AR: Our study aimed to measure the effects of awareness-raising in relation to the different environmental, cultural, and socio-economic spheres. It was based on 27 semi-directive interviews with public and private stakeholders who played or could have played a role in the treatment of the epidemic, and on 724 questionnaires submitted to people from plague red zones. Our questions aimed to evaluate not only people’s awareness of the disease and of good practices, but also to measure the impact of this awareness on behaviours. Some examples of the questions: “Do you think that rubbish increases the number of rats in your neighbourhood? What do you do with your rubbish? Do you think that forest fires help to fight against the plague, contribute to the spread of the plague, or have no link with the plague?” The analysis of the questionnaires showed that the population listens to and assimilates the messages transmitted by the public authorities, but that it does not apply them. The role of rubbish and rats was well understood. The same went for the measures to adopt in order to avoid contracting the disease. People could recite by heart the contents of all of the awareness-raising campaigns, but they did not integrate the behavioural norms into their daily lives. In spite of all the efforts to raise awareness, these norms are not being respected.

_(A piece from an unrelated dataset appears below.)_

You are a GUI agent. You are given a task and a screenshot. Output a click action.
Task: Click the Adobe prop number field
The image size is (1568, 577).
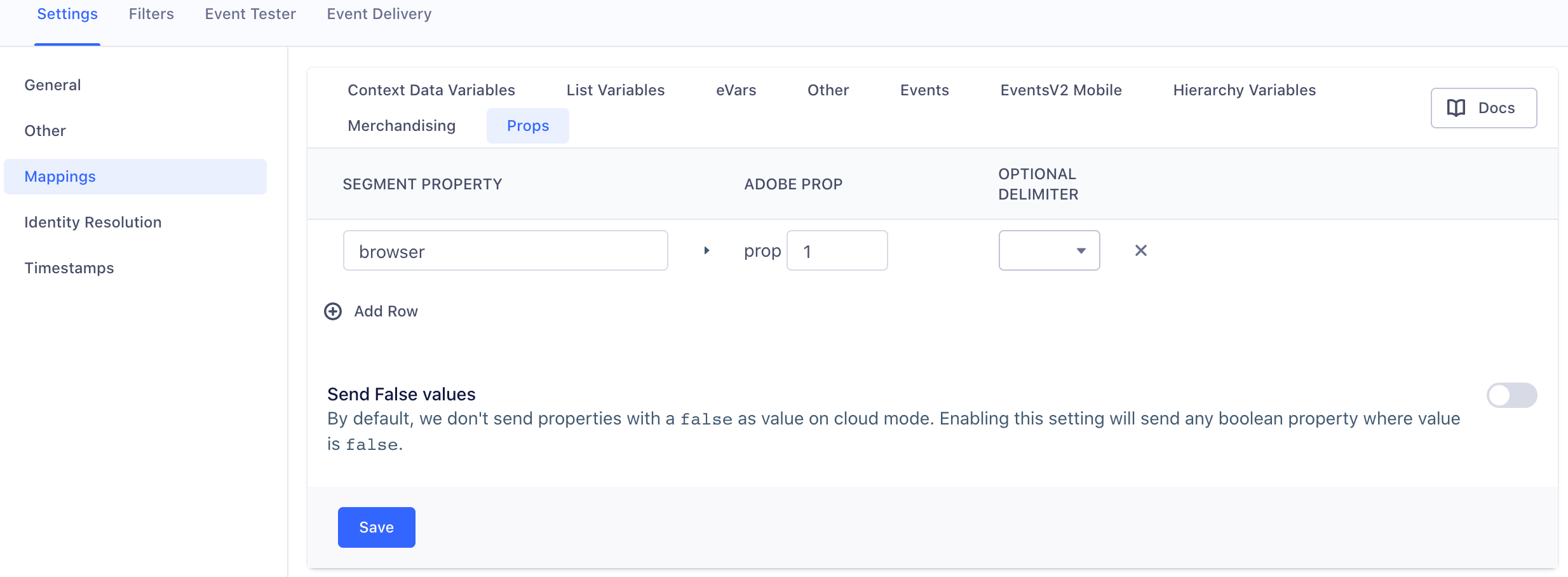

The disease is not considered to be a priority, or even a danger. A majority of people interviewed put the plague well behind the lack of infrastructure or food in the list of problems ranked in order of importance. In Madagascar, people fear hunger more than the plague. Illustrating the defiance of the population, a number of respondents even thought that the plague was a means used by politicians to divert attention from the real problems of the nation. The population, being relatively unconcerned by the epidemic, is not ready to call its habits or traditions into question to adopt new behavioural norms and act collectively against the disease.
Which concrete directions for improvement does your study allow us to envisage?
AR: The study aimed to measure the effects of awareness-raising actions and to explore new ways of communicating so that the messages would have a real impact on the populations. We can see that the contents of awareness-raising campaigns is not the problem. It is more that the principle of mass campaigns is not efficient enough. The work of field agents, who intervene face to face, has much better results, probably because they guarantee the coherence between theoretical knowledge and what people are really doing.
And yet, changing behaviours has less to do with communication than with education and culture. In the short-term, there are only sanctions or the fear of the gendarmes that can incite people to follow the rules. As for customs, it seems difficult to attack them. On the contrary, it would be preferable to use them as a relay to develop a culture of cleanliness, for example by involving healers or broadcasting messages by way of hiragasy, a popular traditional art form which combines theatre and song. There are also other artists, who are closer to the youth. Incidentally, they took an active part in the recent awareness-raising campaigns. Their audience is such throughout the country that they are in a position to be the drivers of change. They can transmit impactful messages without stepping out of the cultural context, by instiling a zest of renewal. The point is to make people understand that a culture of cleanliness can also belong to the universe of the populations.
These approaches are already being explored. But establishing new behavioural norms amongst the populations necessarily involves education. To treat the problem at the source, there would need to be a constant collaboration between the stakeholders of disease prevention, health and education, whose domains are often compartmentalised and limited by a lack of human resources, means, equipment and funding. It is a vast, sensitive, complex subject, in which the role of research is to provide tools for analysis in order to help with decision-making.